━━ TASK INPUT ━━

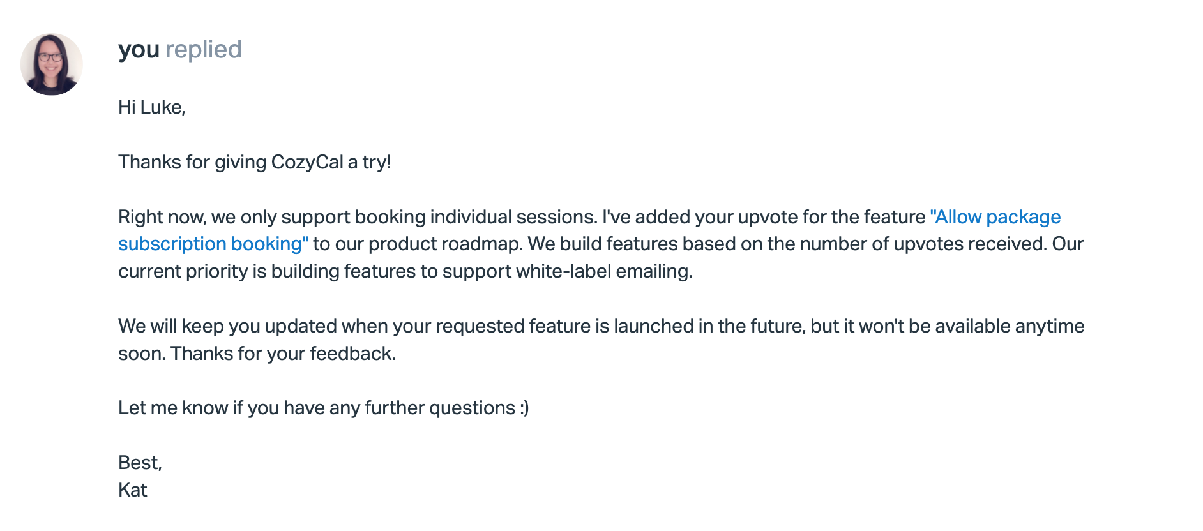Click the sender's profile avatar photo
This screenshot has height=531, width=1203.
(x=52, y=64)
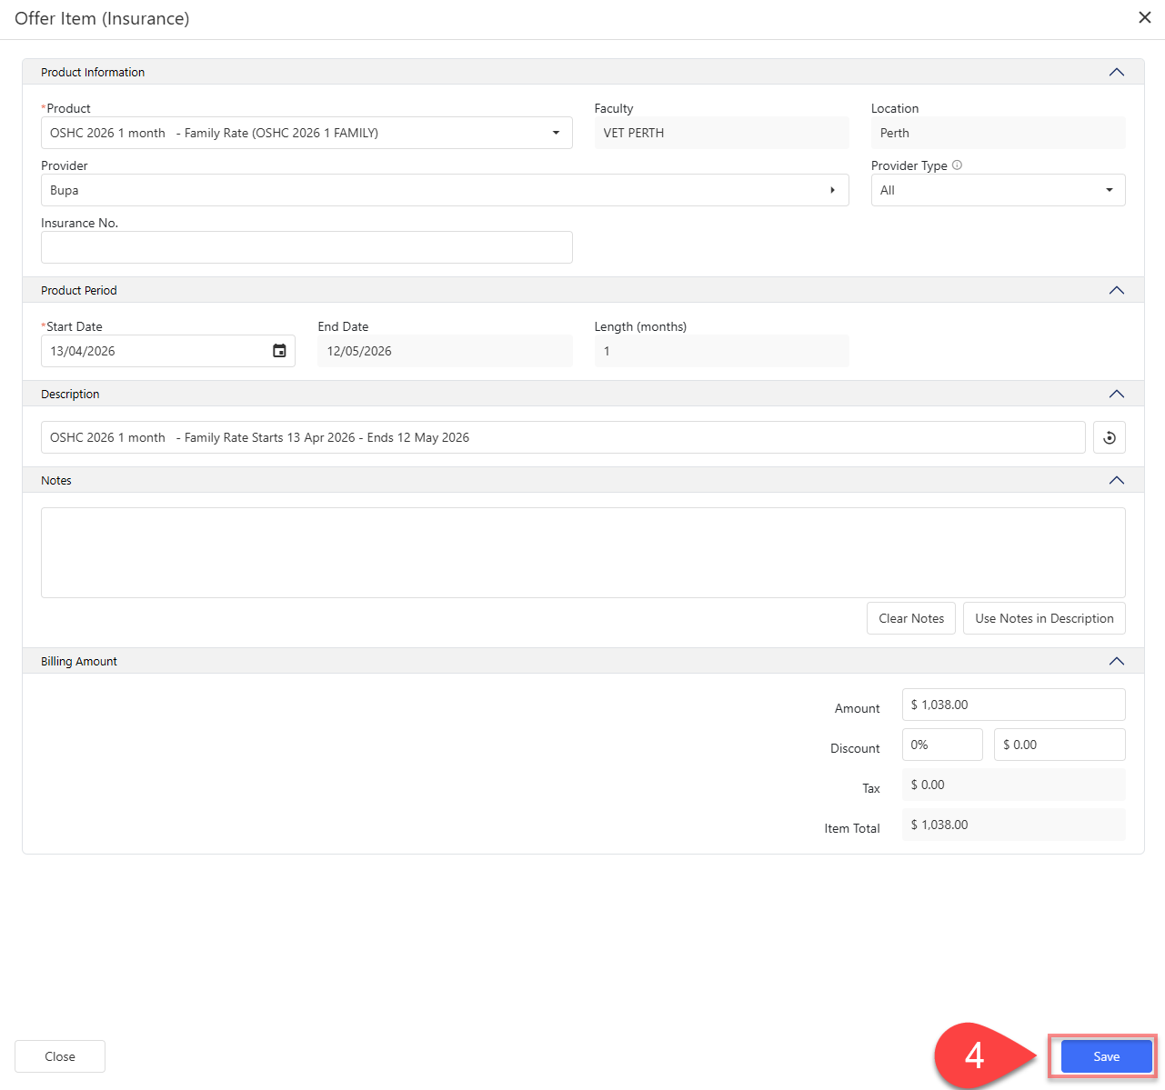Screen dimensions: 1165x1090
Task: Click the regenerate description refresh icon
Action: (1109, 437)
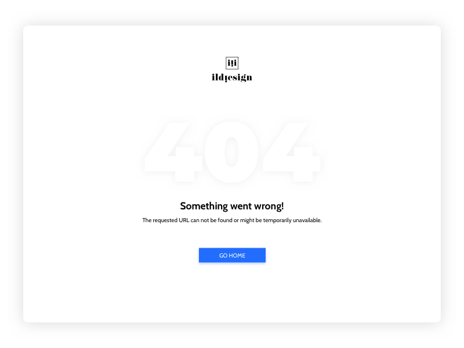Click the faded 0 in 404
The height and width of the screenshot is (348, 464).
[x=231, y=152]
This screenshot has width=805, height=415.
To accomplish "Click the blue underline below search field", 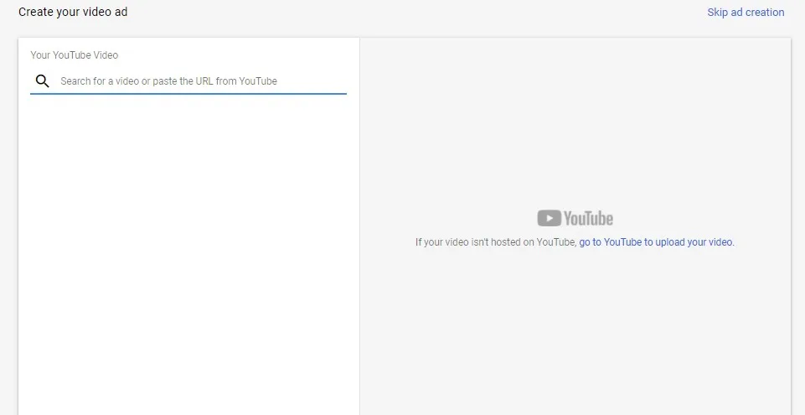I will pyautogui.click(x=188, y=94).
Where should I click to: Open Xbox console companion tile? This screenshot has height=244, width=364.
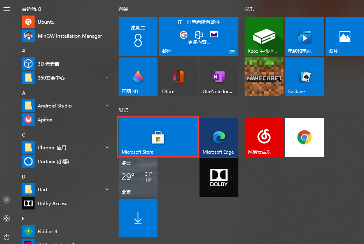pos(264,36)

━━━
━━ TASK INPUT ━━

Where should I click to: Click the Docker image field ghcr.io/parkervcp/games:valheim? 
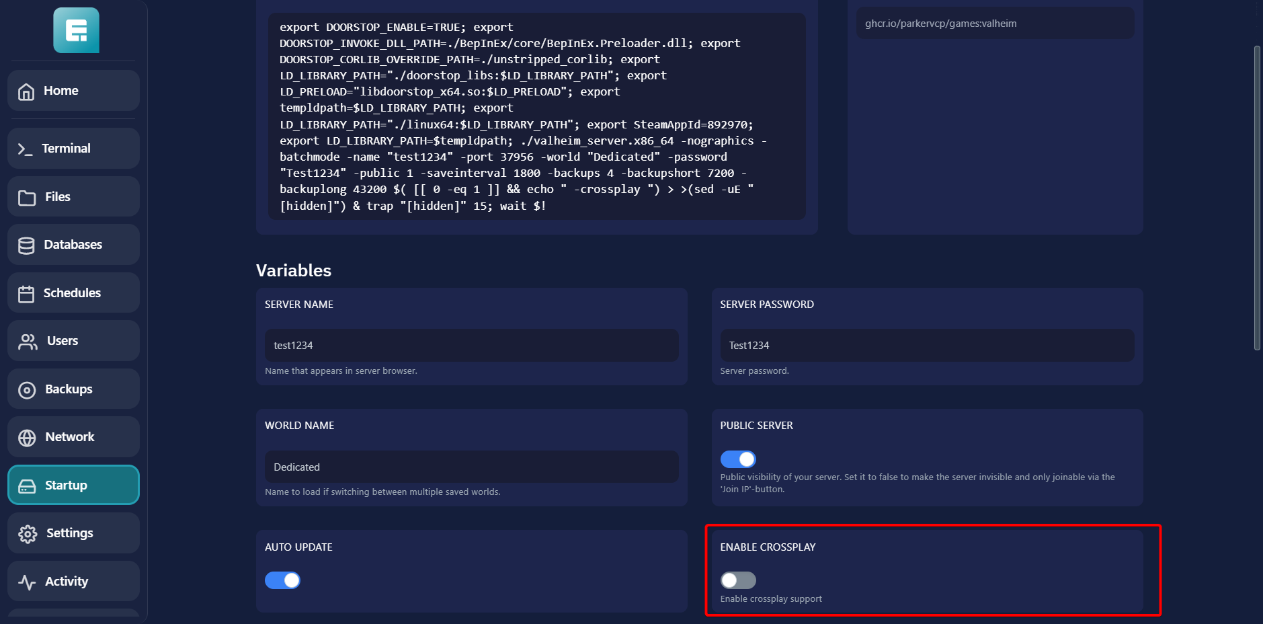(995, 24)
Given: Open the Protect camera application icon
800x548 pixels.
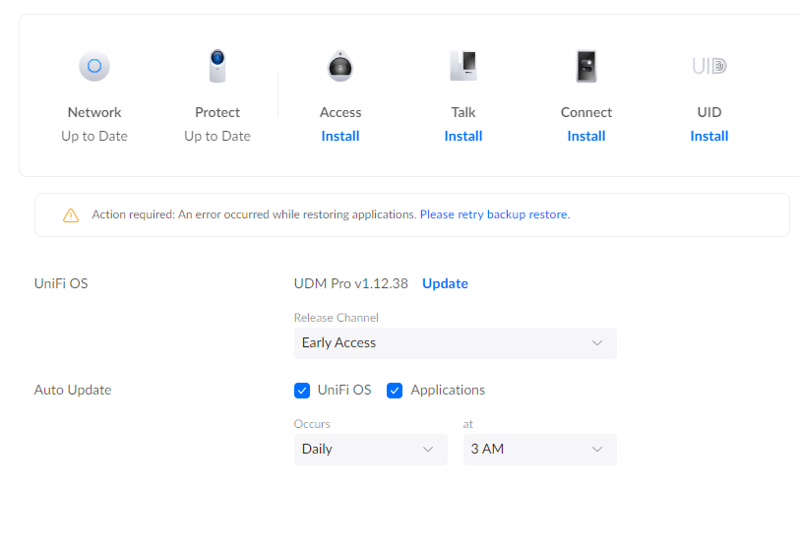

━━━

- [BRIEF]
Using the records above, return verbatim only the part that opens with the line containing "Where should I click to: Click" and closes with the line containing "800x548 pixels."; pictures stay out.

- [SOLUTION FOR THIS TASK]
Where should I click to: Click the Docker image field ghcr.io/parkervcp/games:valheim? 
(995, 24)
Given: Open the Protect camera application icon
800x548 pixels.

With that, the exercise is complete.